### Provided passage ###

Tagasi otsingusse
Shackleton, 2005

Skeletal homologies, phylogeny and classification of the earliest Asterozoan echinoderms

Shackleton, J. D.
DOI
DOI10.1017/S1477201905001525
Aasta2005
AjakiriJournal of Systematic Palaeontology
Köide3
Number1
Leheküljed29-114
Tüüpartikkel ajakirjas
Keelinglise
Id2880

Abstrakt

A thorough reappraisal of extant and fossil asterozoan plate systems is used to construct working hypotheses of primary plate homologies for Ordovician Asterozoa. Results indicate that inferomarginal ossicles of asteroids, somasteroids and the primitive ophiuroid Phragmactis are likely to be homologous with edrioasteroid marginals. The intermediate virgals and coverplates of somasteroids are identified as modified actinals and the sub-laterals of certain stenurids are axial, here termed podial plates, with laterals in these taxa homologous to true lateral plates and adambulacrals of ophiuroids and asteroids, respectively. The nature of the asterozoan mouth frame is reinvestigated as a result of new study of the mouth frames of key taxa, with a reappraisal of existing developmental and symmetry data. It is argued that primitive asterozoan mouth angle plates were entirely ambulacral and probably not spine-bearing, but that mouth spines evolved in asteroids and ophiuroids either on the existing first ambulacrals or by the superposition of first adambulacrals adoral to first ambulacrals. These new data are used to undertake a cladistic analysis of all known genera of Ordovician asterozoan echinoderms (38 taxa), based on a dataset of 150 morphological characters, rooted on the Middle Cambrian edrioasteroid taxa Stromatocystites and Cambraster. The resulting tree is fully resolved although some deeper branches show poor support. It reveals that Ordovician asteroids form a monophyletic group (defined by the presence of an unpaired auxillary inferomarginal, opposing ambulacrals and blocky abutting adambulacrals) and are a sister group to the remaining asterozoans, including the somasteroids. Somasteroids are monophyletic and, with the primitive taxon Phragmactis, are a sister group to the remaining ophiuroids. The class Ophiuroidea is diagnosed by the near-simultaneous appearance of apomorphies including an interradial disc with highly separated arms and aboral and oral interambulacral longitudinal musculature.

### Raw data ###

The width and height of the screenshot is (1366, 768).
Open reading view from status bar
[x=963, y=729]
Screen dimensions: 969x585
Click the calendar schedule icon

###

__Exercise tasks__
A – Answer these questions from the asterozoan abstract:
(i) How many morphological characters make up the dataset for the cladistic analysis?
(ii) Which two edrioasteroid taxa root the analysis?
(iii) What term does the abstract give to the sub-laterals of certain stenurids?
B – List every feature that the asterozoan abstract gives as defining Ordovician asteroids as a monophyletic group.
C – Rewrite the paragraph of the asterozoan abstract that begins "A thorough reappraisal of extant and fossil asterozoan plate systems" as a short bulleted list that keeps its main findings.
Use only the asterozoan abstract to answer.

__Answer list__
A –
(i) 150
(ii) Stromatocystites and Cambraster
(iii) Podial plates

B –
- The presence of an unpaired auxillary inferomarginal
- Opposing ambulacrals
- Blocky abutting adambulacrals

C –
- Extant and fossil asterozoan plate systems are reappraised to propose primary plate homologies for Ordovician Asterozoa.
- Inferomarginal ossicles of asteroids, somasteroids and Phragmactis are likely homologous with edrioasteroid marginals.
- Somasteroid intermediate virgals and coverplates are modified actinals. The sub-laterals of certain stenurids are axial and are termed podial plates.
- Primitive asterozoan mouth angle plates were entirely ambulacral and probably lacked spines. Mouth spines evolved later in asteroids and ophiuroids.
- A cladistic analysis covers 38 Ordovician asterozoan genera and 150 characters. It is rooted on Stromatocystites and Cambraster.
- The tree is fully resolved, though some deeper branches are poorly supported.
- Ordovician asteroids are monophyletic and are the sister group to all other asterozoans.
- Somasteroids are monophyletic. Together with Phragmactis, they are the sister group to the remaining ophiuroids.
- Ophiuroidea is diagnosed by an interradial disc with highly separated arms and by aboral and oral interambulacral longitudinal musculature.